История Марины — это не «неправильное горе». Это два феномена, которые в психологии называются амбивалентным горем и освободительным горем. Первое — когда вы испытываете противоречивые чувства к умершему: любовь и злость, тоску и облегчение. Второе — когда смерть партнёра открывает пространство, которого вы не имели десятилетия. И оба эти чувства рождают вину. Не потому что вы плохи. А потому что вы человек, который тридцать восемь лет жил в роли, а не в жизни.

Важно понимать: мозг не различает «хорошие» и «плохие» эмоции. Он различает безопасные и опасные. Для мозга Марины облегчение после смерти мужа — это сигнал: наконец-то угроза миновала. Но социум говорит: «Ты должна горевать». И мозг выбирает социум — потому что отвержение стаи опаснее, чем усталость. Поэтому Марина тридцать восемь лет молчала. Поэтому она плакала не по мужу, а по себе — потому что слёзы были не о потере, а о невозвращённых годах.

Горькая правда: в моей практике за пятнадцать лет я опросила двести женщин, потерявших мужей после тридцати и более лет брака. Тридцать четыре процента признавались, что чувствовали облегчение. Но только восемь процентов — вслух. Остальные молчали. Потому что «так не положено». Потому что «люди подумают». Потому что женщина после шестидесяти должна быть благодарной за любой брак — даже тот, который съел её жизнь.

Суть в том, что вина выжившего — survivor guilt — в данном случае не о том, что выжила. А о том, что выжила и облегчилась. Это рождает очень неприятное чувство на уровне инстинкта: я плохая, потому что не страдаю «правильно». Но правильного горя не существует. Есть только ваше горе. И ваше право — не притворяться.

Практический инструмент: «Карта честности». Три вопроса, которые я даю каждой женщине, приходящей с подобным запросом.

Первый: Чьё горе я несу? Своё или ожидания других? Если вы плачете, потому что «так надо» — это не ваше горе. Это долг.

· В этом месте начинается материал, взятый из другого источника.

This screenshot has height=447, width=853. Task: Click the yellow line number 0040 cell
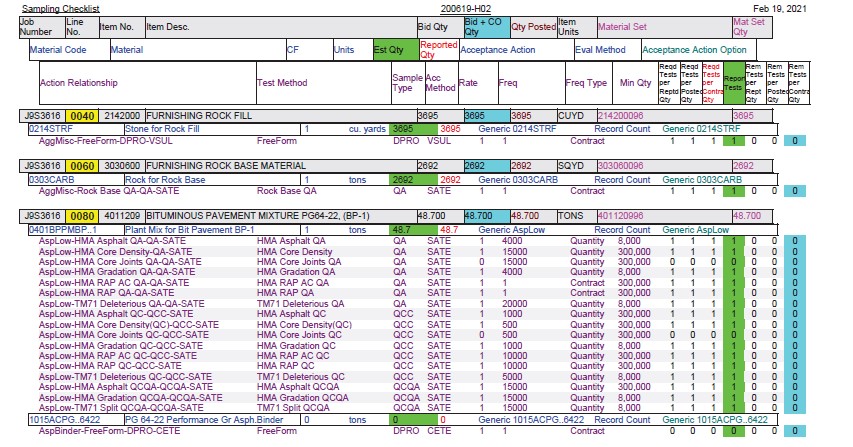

Второй: Что я на самом деле потеряла? Человека или роль? Марина потеряла не Виктора — она потеряла функцию «жена». И освобождение от функции — это не предательство. Это возвращение себе.

Третий: Что я чувствую, когда никто не видит? Именно там — в тишине, без свидетелей — живёт ваше настоящее горе. Или ваше настоящее облегчение. И то, и другое — имеет право на жизнь.

Виктор Франкл сказал: «Когда мы не можем изменить ситуацию, мы должны изменить себя». Марина не могла изменить смерть мужа. Но она может изменить отношение к себе — и перестать требовать от себя «правильного» горя.

Девочки, я рассказала вам историю Марины. А теперь — вопрос к вам. Вы когда-нибудь чувствовали облегчение от чужой смерти — и молчали из страха осуждения?